▶ **Set tasks**
[1] Please repeat the entries from the line containing "Click the first" through the line containing "Click the Settings", substituting "Display" for "Viewport" and leaving everything else unchanged.
[2] Carry on the forum thread about the Pifco flashlight from where it stops.

▶ **Quoted passage**
--- start ---
# Unknown Flashlight / Torch from UK



## andy260173 (Aug 22, 2011)

Hi all, I got this Pifco torch / flashlight in a job lot of stuff I bought recently, I advertised it on ebay here http://www.ebay.co.uk/itm/Vintage-Pi...item336ad02805

There seems to be some interest, it has 2 filters that change the colour of the light between red and green. The interest has got me wondering about the history of the torch, I have never seen a similar one before. It has Made in Hong kong on the base, but I am assuming that it is vintage?

Just curious about the interest, does anybody know the model number, or model name? Has anyone seen this model before?

Just curious, any help would be appreciated.

Thanks​


----------



## Norm (Aug 22, 2011)

:welcome:

Moved to Flashlight collecting - Norm


----------



## Mr Bigglow (Aug 22, 2011)

Nostalgia flash: those sorts of lights used to be common when red and green filters were used by the military for signalling. Kids loved them and I could almost say I owned a copy of that very light- but it was a while back.


----------



## Backpacker Light (Aug 22, 2011)

I also believe that these multi-color type of lights are interesting. 

I have found two of these "Crone" models, one is rusted and a little rough, but the other is in good shape. It is hard to believe that it has a listed value of only $5.00 dollars.
--- end ---
▶ **Information shown**
--- start ---
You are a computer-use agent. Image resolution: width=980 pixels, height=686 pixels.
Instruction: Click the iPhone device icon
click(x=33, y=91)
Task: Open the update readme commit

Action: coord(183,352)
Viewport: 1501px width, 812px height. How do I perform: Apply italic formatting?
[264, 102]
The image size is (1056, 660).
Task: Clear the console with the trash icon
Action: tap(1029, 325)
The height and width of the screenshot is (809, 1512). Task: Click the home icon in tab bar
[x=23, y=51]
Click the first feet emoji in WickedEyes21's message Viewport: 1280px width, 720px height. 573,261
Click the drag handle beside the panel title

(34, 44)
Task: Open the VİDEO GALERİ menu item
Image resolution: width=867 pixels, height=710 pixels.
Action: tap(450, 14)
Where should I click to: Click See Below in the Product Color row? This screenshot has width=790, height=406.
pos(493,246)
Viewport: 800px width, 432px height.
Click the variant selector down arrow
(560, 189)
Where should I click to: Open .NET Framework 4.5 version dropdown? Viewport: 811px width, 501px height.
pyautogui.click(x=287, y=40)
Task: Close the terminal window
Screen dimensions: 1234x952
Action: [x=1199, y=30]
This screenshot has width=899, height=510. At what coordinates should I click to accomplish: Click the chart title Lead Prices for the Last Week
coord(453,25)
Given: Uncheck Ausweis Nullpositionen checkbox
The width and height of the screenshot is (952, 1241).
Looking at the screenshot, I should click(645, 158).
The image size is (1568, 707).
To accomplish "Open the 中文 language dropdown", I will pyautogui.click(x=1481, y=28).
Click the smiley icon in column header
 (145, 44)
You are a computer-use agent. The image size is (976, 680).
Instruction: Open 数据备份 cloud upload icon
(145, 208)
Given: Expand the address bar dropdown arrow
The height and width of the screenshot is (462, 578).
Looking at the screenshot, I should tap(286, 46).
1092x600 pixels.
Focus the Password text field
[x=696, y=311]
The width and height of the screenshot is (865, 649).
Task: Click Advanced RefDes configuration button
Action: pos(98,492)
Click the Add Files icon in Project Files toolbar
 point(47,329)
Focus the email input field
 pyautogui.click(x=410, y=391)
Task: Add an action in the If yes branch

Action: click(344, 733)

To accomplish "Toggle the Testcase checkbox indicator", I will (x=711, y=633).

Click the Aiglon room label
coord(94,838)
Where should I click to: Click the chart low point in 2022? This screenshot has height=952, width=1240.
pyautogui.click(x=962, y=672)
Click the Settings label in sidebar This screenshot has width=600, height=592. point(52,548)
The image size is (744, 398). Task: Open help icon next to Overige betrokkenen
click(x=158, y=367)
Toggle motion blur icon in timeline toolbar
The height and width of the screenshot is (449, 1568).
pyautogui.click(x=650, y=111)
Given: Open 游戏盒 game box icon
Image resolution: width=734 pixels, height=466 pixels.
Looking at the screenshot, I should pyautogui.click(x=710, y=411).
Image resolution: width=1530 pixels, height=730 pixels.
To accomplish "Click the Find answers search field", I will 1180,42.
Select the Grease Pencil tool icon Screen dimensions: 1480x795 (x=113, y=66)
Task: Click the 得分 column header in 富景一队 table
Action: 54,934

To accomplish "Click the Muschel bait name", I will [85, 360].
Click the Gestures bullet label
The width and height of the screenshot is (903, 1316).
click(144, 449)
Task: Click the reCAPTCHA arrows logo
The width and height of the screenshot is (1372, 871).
--- end ---
▶ **Results for each task**
[1]
Click the first feet emoji in WickedEyes21's message Display: 1280px width, 720px height. 573,261
Click the drag handle beside the panel title

(34, 44)
Task: Open the VİDEO GALERİ menu item
Image resolution: width=867 pixels, height=710 pixels.
Action: tap(450, 14)
Where should I click to: Click See Below in the Product Color row? This screenshot has width=790, height=406.
pos(493,246)
Display: 800px width, 432px height.
Click the variant selector down arrow
(560, 189)
Where should I click to: Open .NET Framework 4.5 version dropdown? Display: 811px width, 501px height.
pyautogui.click(x=287, y=40)
Task: Close the terminal window
Screen dimensions: 1234x952
Action: [x=1199, y=30]
This screenshot has width=899, height=510. At what coordinates should I click to accomplish: Click the chart title Lead Prices for the Last Week
coord(453,25)
Given: Uncheck Ausweis Nullpositionen checkbox
The width and height of the screenshot is (952, 1241).
Looking at the screenshot, I should click(645, 158).
The image size is (1568, 707).
To accomplish "Open the 中文 language dropdown", I will pyautogui.click(x=1481, y=28).
Click the smiley icon in column header
 (145, 44)
You are a computer-use agent. The image size is (976, 680).
Instruction: Open 数据备份 cloud upload icon
(145, 208)
Given: Expand the address bar dropdown arrow
The height and width of the screenshot is (462, 578).
Looking at the screenshot, I should tap(286, 46).
1092x600 pixels.
Focus the Password text field
[x=696, y=311]
The width and height of the screenshot is (865, 649).
Task: Click Advanced RefDes configuration button
Action: pos(98,492)
Click the Add Files icon in Project Files toolbar
 point(47,329)
Focus the email input field
 pyautogui.click(x=410, y=391)
Task: Add an action in the If yes branch

Action: click(344, 733)

To accomplish "Toggle the Testcase checkbox indicator", I will (x=711, y=633).

Click the Aiglon room label
coord(94,838)
Where should I click to: Click the chart low point in 2022? This screenshot has height=952, width=1240.
pyautogui.click(x=962, y=672)
Click the Settings label in sidebar This screenshot has width=600, height=592. point(52,548)

[2]
http://www.flashlightmuseum.com/Cro...g-Light-with-Side-Mounted-Ring-Hanger-3D-1945

I also have one "Kimberlite" trademark 2-D light in my collection in very good condition. It is made in Hong Kong, and also has the white, red and green switch options. I cannot seem to find this one listed in the flashlight museum.


----------



## Longwinters (Nov 14, 2011)

I found the same one at an antique mall in Anchorage, I think it was 5 bucks, not sure who you would signal to, it's about as bright as someone smoking, I do love the memories it brings up though.


Backpacker Light said:


> I also believe that these multi-color type of lights are interesting.
> 
> I have found two of these "Crone" models, one is rusted and a little rough, but the other is in good shape. It is hard to believe that it has a listed value of only $5.00 dollars.
> http://www.flashlightmuseum.com/Cro...g-Light-with-Side-Mounted-Ring-Hanger-3D-1945
> ...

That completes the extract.